15. The Appellant herein has also faulted the learned trial Magistrate for failing to recuse herself having been represented by counsel for the Respondent in a case of a similar nature.
16. I have looked at the proceedings before the Hon. D. Milimu Resident Magistrate. Both parties were ably represented in court by counsel. The Appellant did not raise the issue of bias during the proceedings. No application was made to the trial Magistrate for her recusal from hearing of the case. It is trite that perceived bias against a Judicial officer ought not to cause disqualification of the Judicial officer from presiding over a case unless such bias is personal or based on some extra-judicial reason. I have considered the averments by the Appellant and it is my finding that no semblance of bias was demonstrated. In any event, the Appellant should have raised the issue of bias at the trial court and not at the appeal stage.

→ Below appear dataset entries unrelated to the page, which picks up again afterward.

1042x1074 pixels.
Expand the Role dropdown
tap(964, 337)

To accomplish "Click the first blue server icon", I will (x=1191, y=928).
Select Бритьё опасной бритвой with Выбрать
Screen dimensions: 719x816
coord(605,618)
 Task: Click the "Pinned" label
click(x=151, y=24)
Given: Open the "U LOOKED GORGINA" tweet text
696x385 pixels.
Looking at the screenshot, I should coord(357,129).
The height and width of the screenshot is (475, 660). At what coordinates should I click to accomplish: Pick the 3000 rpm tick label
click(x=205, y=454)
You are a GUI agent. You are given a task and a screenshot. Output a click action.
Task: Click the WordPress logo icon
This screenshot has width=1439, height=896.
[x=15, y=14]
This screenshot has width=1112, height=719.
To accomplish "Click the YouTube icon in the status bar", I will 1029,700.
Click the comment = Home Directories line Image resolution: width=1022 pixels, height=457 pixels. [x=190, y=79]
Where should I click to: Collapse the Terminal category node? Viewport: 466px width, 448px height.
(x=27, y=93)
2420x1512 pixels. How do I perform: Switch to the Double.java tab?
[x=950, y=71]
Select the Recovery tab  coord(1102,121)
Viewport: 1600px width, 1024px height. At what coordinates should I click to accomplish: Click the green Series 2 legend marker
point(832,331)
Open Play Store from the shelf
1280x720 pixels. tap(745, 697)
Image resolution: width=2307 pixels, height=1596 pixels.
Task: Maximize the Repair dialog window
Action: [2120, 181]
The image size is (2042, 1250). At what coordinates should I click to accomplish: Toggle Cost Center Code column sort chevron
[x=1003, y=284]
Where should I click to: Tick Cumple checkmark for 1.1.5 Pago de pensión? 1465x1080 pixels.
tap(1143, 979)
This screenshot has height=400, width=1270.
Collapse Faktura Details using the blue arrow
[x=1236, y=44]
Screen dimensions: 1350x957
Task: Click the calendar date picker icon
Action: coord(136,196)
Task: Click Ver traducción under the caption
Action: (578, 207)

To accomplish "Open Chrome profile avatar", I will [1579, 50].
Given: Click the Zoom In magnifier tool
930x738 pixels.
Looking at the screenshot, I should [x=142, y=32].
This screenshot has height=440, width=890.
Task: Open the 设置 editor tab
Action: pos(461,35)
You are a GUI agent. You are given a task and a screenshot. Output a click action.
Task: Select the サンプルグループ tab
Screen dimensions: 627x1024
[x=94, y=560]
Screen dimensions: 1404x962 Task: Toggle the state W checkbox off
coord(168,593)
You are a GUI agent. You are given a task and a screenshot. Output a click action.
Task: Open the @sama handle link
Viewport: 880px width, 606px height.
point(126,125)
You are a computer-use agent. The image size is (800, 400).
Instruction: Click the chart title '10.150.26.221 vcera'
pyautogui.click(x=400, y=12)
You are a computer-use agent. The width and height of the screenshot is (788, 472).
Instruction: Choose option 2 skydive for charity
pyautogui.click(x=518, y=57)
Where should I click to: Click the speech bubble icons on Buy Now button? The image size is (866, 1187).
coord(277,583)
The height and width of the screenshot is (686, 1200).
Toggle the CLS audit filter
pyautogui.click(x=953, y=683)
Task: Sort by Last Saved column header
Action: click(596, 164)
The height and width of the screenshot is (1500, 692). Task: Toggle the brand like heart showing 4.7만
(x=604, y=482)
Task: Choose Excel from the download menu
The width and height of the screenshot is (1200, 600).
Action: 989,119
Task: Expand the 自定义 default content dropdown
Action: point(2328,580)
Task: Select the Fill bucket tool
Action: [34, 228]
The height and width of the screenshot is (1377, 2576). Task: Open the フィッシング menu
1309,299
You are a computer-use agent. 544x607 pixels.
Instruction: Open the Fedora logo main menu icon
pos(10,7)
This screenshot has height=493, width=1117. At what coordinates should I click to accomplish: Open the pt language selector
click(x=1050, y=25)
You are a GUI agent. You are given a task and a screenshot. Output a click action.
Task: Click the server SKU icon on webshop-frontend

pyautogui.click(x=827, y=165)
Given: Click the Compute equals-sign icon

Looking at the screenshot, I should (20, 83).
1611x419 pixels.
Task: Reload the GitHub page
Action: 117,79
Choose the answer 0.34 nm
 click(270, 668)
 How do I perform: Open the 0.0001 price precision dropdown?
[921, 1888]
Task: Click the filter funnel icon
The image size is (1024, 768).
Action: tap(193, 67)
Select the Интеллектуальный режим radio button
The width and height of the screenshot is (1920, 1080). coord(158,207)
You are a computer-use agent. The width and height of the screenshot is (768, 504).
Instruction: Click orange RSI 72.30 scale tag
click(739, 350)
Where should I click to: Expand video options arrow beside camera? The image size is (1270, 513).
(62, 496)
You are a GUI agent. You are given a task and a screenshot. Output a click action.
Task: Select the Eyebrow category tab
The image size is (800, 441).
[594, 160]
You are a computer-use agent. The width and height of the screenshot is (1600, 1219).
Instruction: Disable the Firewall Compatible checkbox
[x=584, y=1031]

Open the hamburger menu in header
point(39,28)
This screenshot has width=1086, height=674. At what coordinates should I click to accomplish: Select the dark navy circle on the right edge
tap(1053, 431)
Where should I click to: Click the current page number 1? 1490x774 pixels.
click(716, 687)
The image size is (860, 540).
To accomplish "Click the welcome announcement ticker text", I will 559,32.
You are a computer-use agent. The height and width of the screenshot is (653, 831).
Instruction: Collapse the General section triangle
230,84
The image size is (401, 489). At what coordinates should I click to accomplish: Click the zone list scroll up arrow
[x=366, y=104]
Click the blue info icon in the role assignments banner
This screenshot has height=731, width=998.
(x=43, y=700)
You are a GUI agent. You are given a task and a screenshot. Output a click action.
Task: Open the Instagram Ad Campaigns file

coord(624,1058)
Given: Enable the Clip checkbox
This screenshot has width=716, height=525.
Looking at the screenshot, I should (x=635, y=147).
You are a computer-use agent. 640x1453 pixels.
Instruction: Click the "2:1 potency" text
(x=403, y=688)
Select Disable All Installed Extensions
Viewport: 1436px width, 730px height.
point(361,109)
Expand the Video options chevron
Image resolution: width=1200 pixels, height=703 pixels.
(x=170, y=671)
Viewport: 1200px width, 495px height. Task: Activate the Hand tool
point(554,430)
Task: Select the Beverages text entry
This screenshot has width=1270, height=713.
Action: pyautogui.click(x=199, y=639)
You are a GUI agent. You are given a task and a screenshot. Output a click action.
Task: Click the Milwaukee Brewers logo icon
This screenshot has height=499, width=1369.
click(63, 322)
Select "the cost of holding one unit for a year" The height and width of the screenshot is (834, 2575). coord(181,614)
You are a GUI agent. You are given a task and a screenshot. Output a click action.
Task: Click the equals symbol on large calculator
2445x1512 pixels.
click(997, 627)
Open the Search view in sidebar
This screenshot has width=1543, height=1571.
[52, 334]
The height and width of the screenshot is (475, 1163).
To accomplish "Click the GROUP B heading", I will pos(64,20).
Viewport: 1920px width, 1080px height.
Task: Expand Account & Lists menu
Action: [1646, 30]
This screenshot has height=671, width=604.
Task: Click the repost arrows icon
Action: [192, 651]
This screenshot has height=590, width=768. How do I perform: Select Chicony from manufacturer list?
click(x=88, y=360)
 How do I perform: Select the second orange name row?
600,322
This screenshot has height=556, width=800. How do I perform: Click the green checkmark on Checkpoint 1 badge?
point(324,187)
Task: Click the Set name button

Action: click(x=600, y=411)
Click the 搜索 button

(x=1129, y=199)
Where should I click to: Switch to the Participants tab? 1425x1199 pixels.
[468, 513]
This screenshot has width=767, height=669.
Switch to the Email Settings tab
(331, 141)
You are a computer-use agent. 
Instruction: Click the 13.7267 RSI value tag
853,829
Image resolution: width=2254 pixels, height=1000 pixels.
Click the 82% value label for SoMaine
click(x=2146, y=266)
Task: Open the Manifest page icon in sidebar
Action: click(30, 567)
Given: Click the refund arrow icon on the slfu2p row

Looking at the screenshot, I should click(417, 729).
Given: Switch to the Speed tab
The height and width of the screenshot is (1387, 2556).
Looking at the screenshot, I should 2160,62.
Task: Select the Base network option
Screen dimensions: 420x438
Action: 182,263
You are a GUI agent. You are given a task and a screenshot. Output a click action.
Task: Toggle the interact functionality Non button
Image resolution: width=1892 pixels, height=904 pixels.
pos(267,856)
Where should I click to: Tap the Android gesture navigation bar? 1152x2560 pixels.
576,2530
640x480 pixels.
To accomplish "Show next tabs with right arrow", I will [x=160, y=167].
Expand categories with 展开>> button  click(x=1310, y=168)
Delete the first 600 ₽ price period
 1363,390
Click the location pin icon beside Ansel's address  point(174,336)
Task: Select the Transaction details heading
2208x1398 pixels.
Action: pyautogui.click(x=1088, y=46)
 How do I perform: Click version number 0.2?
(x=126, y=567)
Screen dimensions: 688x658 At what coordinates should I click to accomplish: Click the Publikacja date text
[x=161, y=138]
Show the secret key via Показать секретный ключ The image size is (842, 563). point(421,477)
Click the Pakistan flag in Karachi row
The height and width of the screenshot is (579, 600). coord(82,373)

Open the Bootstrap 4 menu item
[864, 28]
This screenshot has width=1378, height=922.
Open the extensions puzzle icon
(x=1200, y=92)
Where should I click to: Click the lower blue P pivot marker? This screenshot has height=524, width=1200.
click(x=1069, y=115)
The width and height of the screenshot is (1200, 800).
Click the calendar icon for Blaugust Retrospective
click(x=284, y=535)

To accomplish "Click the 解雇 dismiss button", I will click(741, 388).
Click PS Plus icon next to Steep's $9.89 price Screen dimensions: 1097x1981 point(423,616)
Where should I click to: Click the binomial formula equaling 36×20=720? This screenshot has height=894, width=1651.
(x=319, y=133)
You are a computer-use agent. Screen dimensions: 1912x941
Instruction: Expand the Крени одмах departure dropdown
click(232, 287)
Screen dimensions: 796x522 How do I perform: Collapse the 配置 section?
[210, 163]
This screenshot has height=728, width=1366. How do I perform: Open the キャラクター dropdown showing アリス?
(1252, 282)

17. In the end, having evaluated the evidence and the law, I am satisfied that there is sufficient ground to interfere with the order of the learned Magistrate, in so far as it relates to the maintenance of the minor. Accordingly, I make the following orders:
1. I remit this case back to the Children’s Court only to the extent that the court shall conduct a proper inquiry and assessment into the financial ability of each parent to apportion responsibility equitably and in accordance with affidavit of means.
2. The Children Officer to avail a social inquiry report on the welfare of the minor based on the check list under section 76 of the Children Act including a home visit for each of the parents.
3. Each party shall bear its own costs.
DATED, SIGNED AND DELIVERED AT ELDORET THIS 17TH OF MARCH 2022.